In January 2005, CompX completed the sale of such operations for proceeds
(net of expenses) of approximately $22.3 million. The net proceeds consisted of
approximately $18.1 million in cash at the date of sale and a $4.2 million
principal amount note receivable from the purchaser bearing interest at a fixed
rate of 7% and payable over four years. The note receivable is collateralized by
a secondary lien on the assets sold and is subordinated to certain third-party
indebtedness of the purchaser. Accordingly, the Company no longer includes the
results of operations of Thomas Regout subsequent to December 31, 2004 in its
consolidated financial statements. The net proceeds from the January 2005 sale
of Thomas Regout were approximately $860,000 less than the net realizable value
estimated at the time of the goodwill impairment charge (primarily due to higher
expenses associated with the disposal of the Thomas Regout operations), and
discontinued operations in the first quarter of 2005 includes a charge related
to such differential ($272,000, net of income tax benefit and minority
interest). During the first quarter of 2004, the Thomas Regout operations
reported net sales of $9.9 million, operating income of $400,000, interest
expense of $400,000 and a nominal amount of net income.
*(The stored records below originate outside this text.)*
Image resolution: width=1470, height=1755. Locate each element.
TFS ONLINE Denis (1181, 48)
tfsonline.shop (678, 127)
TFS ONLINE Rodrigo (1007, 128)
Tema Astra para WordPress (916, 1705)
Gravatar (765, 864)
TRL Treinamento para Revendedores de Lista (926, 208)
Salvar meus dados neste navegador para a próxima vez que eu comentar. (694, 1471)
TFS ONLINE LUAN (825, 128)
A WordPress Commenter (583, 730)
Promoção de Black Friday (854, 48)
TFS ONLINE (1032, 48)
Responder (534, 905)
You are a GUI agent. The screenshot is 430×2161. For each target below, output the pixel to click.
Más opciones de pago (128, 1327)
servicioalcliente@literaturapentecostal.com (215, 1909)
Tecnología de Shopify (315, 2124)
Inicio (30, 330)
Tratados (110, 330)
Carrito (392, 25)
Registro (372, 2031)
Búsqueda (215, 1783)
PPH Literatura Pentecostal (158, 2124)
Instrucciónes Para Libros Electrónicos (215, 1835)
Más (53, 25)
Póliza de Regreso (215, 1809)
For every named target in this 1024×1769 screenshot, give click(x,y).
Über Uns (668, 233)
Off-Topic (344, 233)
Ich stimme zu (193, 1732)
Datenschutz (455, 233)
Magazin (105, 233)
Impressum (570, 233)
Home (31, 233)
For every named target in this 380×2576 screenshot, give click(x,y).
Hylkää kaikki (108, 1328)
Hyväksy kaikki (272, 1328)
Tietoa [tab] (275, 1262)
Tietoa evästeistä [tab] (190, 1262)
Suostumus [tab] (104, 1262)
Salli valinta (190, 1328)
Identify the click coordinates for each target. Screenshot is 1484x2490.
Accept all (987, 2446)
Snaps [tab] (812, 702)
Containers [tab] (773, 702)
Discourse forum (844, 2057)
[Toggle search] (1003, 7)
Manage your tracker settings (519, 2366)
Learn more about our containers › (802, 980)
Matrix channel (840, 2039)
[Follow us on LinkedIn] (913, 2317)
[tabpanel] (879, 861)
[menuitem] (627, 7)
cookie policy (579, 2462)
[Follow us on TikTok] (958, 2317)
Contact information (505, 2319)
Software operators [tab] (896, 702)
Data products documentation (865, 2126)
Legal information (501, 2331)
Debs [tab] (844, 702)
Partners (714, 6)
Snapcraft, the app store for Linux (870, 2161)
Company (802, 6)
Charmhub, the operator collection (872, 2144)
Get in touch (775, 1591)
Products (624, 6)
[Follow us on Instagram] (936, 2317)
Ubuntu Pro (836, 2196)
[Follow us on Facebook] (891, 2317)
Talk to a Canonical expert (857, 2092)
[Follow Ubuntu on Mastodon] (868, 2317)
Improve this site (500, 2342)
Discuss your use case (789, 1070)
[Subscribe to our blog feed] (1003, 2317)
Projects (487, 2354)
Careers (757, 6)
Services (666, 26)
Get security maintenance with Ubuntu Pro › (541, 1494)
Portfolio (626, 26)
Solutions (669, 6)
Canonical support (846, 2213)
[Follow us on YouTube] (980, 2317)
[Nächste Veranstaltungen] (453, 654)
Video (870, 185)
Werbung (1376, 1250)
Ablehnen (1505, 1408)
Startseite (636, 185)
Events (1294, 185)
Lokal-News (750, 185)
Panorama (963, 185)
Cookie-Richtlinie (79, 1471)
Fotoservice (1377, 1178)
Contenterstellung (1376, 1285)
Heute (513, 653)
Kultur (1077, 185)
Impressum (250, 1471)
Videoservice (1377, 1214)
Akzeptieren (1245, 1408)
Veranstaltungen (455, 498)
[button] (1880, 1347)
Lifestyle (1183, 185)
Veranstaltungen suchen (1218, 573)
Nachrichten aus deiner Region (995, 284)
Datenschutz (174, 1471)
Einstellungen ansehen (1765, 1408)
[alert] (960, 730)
Note 16 - Accounting principles not yet implemented:
Inventory costs. The Company will adopt SFAS No. 151, Inventory Costs, an
amendment of ARB No. 43, Chapter 4, for inventory costs incurred on or after
January 1, 2006. SFAS No. 151 requires that the allocation of fixed production
overhead costs to inventory shall be based on normal capacity. Normal capacity
is not defined as a fixed amount; rather, normal capacity refers to a range of
production levels expected to be achieved over a number of periods under normal
circumstances, taking into account the loss of capacity resulting from planned
maintenance shutdowns. The amount of fixed overhead allocated to each unit of
production is not increased as a consequence of idle plant or production levels
below the low end of normal capacity, but instead a portion of fixed overhead
costs is charged to expense as incurred. Alternatively, in periods of production
above the high end of normal capacity, the amount of fixed overhead costs
allocated to each unit of production is decreased so that inventories are not
measured above cost. SFAS No. 151 also clarifies existing GAAP to require that
abnormal freight and wasted materials (spoilage) are to be expensed as incurred.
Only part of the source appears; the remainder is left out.